Tudo isto são desafios e empenhos de Deus e do homem.
Tudo isto são propostas ao sentido da vida.
Maria é a Mãe, expressão deste dinamismo.
Maria é a Mãe, porque nela o Verbo (=Palavra) de Deus Pai, a segunda Pessoa da Santíssima Trindade, ao encarnar no seio de Maria entrou numa família concreta, a Sagrada Família de Nazaré: Jesus, Maria e José.
Jesus, o Filho de Deus filho de Maria, nascido em Belém, vivendo em Nazaré, integrado na sua família, na sua terra, nos seus costumes, cultura, hábitos, religião, orações, trabalho, peregrinações ao Templo de Jerusalém, tendo amigos, relacionando-se com as pessoas da sua terra…Jesus viveu uma experiência humana impregnada dos valores divinos: amor, comunhão, doação, entrega…Olhar para esta Família de Maria é deixar-se levar pela mão da Mãe, contemplando a comunhão familiar, a unidade e o amor duma família.

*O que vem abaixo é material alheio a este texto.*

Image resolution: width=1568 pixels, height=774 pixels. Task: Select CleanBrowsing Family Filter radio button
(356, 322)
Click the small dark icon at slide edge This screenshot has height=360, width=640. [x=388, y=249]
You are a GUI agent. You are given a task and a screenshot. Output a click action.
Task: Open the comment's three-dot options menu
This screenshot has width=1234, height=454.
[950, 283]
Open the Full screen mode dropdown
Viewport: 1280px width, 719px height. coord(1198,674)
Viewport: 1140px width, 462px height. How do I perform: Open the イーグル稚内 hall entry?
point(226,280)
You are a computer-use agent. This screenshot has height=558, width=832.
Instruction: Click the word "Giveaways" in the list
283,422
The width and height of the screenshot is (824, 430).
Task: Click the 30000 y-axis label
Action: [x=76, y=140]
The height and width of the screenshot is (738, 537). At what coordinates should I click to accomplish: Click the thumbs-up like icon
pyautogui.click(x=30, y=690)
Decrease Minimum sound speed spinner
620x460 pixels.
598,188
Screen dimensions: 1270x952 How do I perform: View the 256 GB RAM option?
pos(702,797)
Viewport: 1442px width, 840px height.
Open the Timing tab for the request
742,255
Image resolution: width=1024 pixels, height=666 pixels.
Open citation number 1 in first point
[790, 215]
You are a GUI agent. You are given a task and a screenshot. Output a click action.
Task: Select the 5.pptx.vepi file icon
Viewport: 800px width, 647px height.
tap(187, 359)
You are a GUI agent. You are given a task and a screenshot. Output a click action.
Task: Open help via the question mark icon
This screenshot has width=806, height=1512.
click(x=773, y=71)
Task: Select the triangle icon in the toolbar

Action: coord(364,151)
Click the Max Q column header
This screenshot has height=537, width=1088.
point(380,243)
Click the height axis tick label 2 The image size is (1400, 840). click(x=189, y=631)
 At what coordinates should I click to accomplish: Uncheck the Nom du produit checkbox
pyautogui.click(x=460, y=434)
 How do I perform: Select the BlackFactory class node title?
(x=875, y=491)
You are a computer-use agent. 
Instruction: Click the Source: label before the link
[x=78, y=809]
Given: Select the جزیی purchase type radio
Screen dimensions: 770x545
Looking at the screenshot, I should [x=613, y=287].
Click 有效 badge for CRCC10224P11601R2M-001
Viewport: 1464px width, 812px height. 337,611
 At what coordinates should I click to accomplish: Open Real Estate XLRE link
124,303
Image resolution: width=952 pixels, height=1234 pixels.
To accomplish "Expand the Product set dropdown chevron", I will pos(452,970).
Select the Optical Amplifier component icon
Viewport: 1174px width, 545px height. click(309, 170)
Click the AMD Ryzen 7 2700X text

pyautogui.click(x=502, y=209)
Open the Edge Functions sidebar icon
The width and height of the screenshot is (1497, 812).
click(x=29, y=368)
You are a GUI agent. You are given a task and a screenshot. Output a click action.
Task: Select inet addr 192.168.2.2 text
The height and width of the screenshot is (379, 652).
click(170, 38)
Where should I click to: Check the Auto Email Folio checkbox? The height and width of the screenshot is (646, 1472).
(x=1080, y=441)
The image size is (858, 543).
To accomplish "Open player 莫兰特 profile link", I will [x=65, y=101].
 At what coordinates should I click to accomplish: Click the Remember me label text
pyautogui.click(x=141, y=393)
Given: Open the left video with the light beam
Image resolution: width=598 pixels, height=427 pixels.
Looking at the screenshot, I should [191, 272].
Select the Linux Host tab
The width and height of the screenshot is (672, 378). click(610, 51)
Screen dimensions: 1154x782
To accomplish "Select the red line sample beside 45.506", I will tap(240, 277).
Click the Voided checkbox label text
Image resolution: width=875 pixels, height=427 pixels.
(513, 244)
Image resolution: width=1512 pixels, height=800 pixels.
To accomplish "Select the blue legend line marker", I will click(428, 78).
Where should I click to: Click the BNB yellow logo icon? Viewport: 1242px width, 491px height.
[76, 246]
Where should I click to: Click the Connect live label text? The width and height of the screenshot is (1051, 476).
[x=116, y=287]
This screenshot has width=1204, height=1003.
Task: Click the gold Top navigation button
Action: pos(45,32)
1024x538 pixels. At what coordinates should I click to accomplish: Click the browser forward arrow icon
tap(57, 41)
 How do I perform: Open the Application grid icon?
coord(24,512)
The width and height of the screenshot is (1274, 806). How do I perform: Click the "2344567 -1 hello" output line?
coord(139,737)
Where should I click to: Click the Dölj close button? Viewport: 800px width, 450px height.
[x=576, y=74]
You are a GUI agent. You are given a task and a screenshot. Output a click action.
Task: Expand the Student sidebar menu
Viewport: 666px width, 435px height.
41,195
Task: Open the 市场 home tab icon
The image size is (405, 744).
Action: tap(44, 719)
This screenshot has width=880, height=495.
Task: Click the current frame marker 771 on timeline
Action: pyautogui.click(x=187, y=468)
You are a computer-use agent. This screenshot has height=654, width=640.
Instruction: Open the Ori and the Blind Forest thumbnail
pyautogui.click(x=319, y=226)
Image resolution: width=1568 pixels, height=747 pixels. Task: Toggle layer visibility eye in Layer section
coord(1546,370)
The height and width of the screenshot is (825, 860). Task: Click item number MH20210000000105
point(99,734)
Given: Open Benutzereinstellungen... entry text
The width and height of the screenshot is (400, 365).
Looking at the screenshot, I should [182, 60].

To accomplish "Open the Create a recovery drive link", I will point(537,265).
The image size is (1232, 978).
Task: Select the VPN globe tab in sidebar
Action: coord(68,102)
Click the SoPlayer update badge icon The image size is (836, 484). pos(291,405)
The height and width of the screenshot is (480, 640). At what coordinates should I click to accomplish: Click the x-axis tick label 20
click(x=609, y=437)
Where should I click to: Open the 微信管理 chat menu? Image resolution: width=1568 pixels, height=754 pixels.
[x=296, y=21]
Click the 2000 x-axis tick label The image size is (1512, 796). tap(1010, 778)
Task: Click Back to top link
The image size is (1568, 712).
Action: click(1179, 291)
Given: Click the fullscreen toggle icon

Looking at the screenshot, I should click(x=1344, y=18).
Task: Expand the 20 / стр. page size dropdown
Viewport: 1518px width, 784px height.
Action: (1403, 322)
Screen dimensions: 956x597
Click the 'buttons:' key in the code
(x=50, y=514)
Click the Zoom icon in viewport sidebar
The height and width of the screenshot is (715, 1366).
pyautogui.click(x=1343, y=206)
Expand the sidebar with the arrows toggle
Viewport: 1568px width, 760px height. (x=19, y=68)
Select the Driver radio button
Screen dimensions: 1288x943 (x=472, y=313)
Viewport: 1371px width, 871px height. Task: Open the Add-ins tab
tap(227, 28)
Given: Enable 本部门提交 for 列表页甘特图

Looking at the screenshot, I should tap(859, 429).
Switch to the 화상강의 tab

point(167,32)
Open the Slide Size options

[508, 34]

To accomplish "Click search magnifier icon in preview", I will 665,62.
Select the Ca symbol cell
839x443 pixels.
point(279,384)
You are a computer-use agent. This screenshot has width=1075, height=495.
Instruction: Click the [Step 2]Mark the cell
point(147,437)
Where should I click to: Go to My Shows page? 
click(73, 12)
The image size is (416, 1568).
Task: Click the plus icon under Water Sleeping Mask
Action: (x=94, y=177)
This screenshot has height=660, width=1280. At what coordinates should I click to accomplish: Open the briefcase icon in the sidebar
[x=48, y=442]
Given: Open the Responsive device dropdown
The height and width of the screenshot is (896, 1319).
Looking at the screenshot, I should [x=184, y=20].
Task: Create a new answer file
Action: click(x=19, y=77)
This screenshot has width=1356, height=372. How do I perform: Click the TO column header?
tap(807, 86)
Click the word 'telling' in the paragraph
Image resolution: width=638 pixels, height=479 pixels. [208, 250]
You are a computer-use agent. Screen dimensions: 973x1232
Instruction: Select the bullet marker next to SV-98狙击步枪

Depois, vemos nesta Mãe, a mulher solidária, atenta e sempre pronta a servir a sua comunidade.
Ir a Nazaré é entrar numa escola de vida, onde Deus encarnou e viveu. Aí, em Maria, encontramos um verdadeiro modelo de vida.
Em Maria encontramos a verdadeira escola de vida.
Com Ela se aprende a amar, a servir. Vejamos como no seu hino “Magnificat” ela louva, expressando a sua gratidão amorosa, como ela intercede em Canã ou oferece no Templo. Foi assim, na vida em Nazaré, escola de serviço, onde Jesus o Mestre insigne do serviço, o Servo de Iavé, não sabe nem quer outra coisa, senão ser serviço contínuo, ajuda eficaz, disponibilidade total para com Maria e José.
Jesus revela-se, então, um verdadeiro “Mestre”.
Ele mesmo diz que veio para que aprendamos a viver: “Eu vim para que tenham a vida e a tenham em abundância e S.João diz d’Ele que “Ele era a Vida e que a Vida era a Luz dos homens”.
Para que possamos ter essa Vida, Jesus revela-nos o autor da Vida: o Pai: “Nisto consiste a Vida: que Te conheçam, Pai!
Jesus leva-nos ao conhecimento de Deus e dá-nos a conhecer todas as riquezas do coração do Pai.
Jesus apresenta-nos uma nova imagem de Deus. É um Deus próximo, amigo, que se faz amor, que é Pai.
Jesus viveu uma vida plenamente coerente, como homem que sabia o que queria e que não se deixava levar por nada: um homem autêntico e com uma vocação bem definida.
Jesus manifestou-se também como um homem profundamente livre para amar e servir, definindo a sua vocação como libertação dos oprimidos, dos pobres, dos humildes…
Sabia que a sua vida tinha sentido e entregou-a com amor.
Propôs-nos o Seu Projecto: amar como Ele amou, fazendo a vontade do Pai.